Bubi: Nasıl bir huzursuzluk? Sizi engellediler mi?
Nurçin: Benim resimleri çizerek hastalanacağımı düşündüler. Etraftan ileri geri konuşmalar yapılabileceği söylendi. Özellikle oğlum, çizmememi istedi. Üzülüyordu. Dostlarım ise, çizdiklerimden hem çok etkileniyorlar, hem de rahatsız oluyorlardı. Evde yalnız kalmaktan korktuğumdan yatıya gittiğim arkadaşlarımın evine çalışmalarımı da birlikte götürüyordum.

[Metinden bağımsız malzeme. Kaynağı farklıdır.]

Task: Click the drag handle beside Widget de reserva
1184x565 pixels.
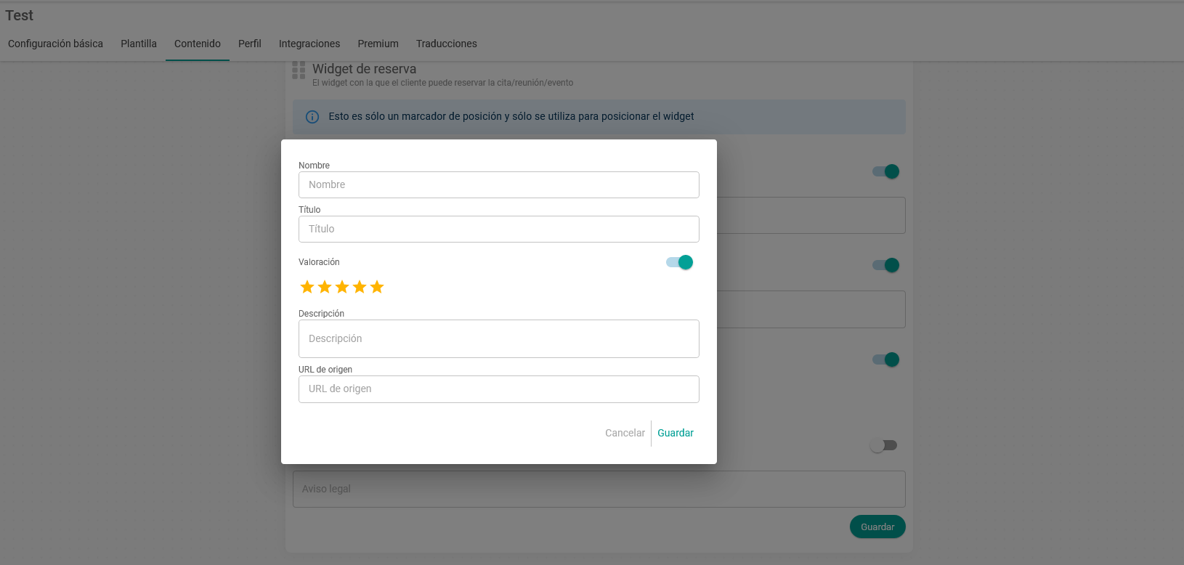Action: coord(299,70)
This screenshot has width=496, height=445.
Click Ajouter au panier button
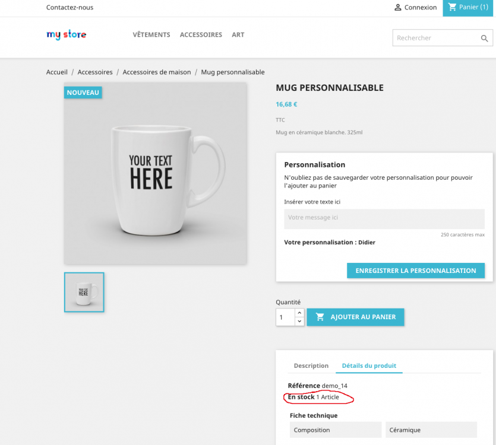click(355, 317)
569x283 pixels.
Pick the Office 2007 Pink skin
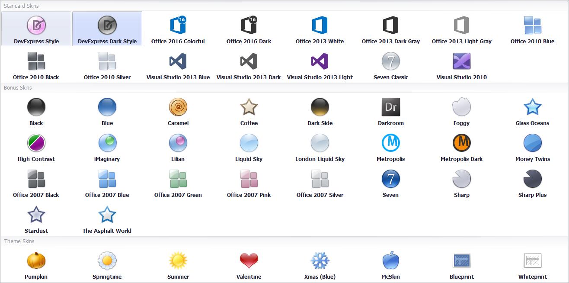pyautogui.click(x=249, y=179)
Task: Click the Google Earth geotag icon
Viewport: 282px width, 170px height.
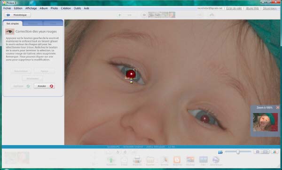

Olanlarsa bu çalışmalarımdan resimlerimi biliyorsunuz... cellatlar, keşişler, askerler, denizde boğulan bahriyeliler ve içice geçen yüzler umumiyetler arkadaşlarım büyük ürküntü ile bunları evlerine getirmememi, geceleri korkup uyandıklarını söylüyorlardı. Yine de büyük bir heyecanla her çizdiğim resmi görmeye de can atıyorlardı.
Bubi: Nurçin hanım siz kendi çizdiklerinden rahatsız oluyor musunuz?
Nurçin: Kesinlikle hayır, onlarla birleşiyorum. Onların içine giriyorum. Beni hiç rahatsız etmiyorlar. Ayrıca onları her yerde görüyorum.
Bubi: Bir cellat olmayı düşlediniz mi?,
Nurçin: Bir celladı düşünün. Bir cellat olur musunuz diye yüz milyon kişiye sorsanız, belki bir kişi çıkar mı, çıkmaz mı bilmem. Şu halde, insanlık adına en zor görevi yüklenmiştir. Kimsenin kabul etmeyeceği, hiç birimizin tanıyamayacağı bir görev. O halde, ben ona borçlu idim. Belki benim yapmam istenene bir görevi o yapıyordu. Benim namına veya bizim (eğer o olay yaşanacaksa ve böyle bir rol dağıtımı varsa) en kötü rol ona verilmiş olurdu.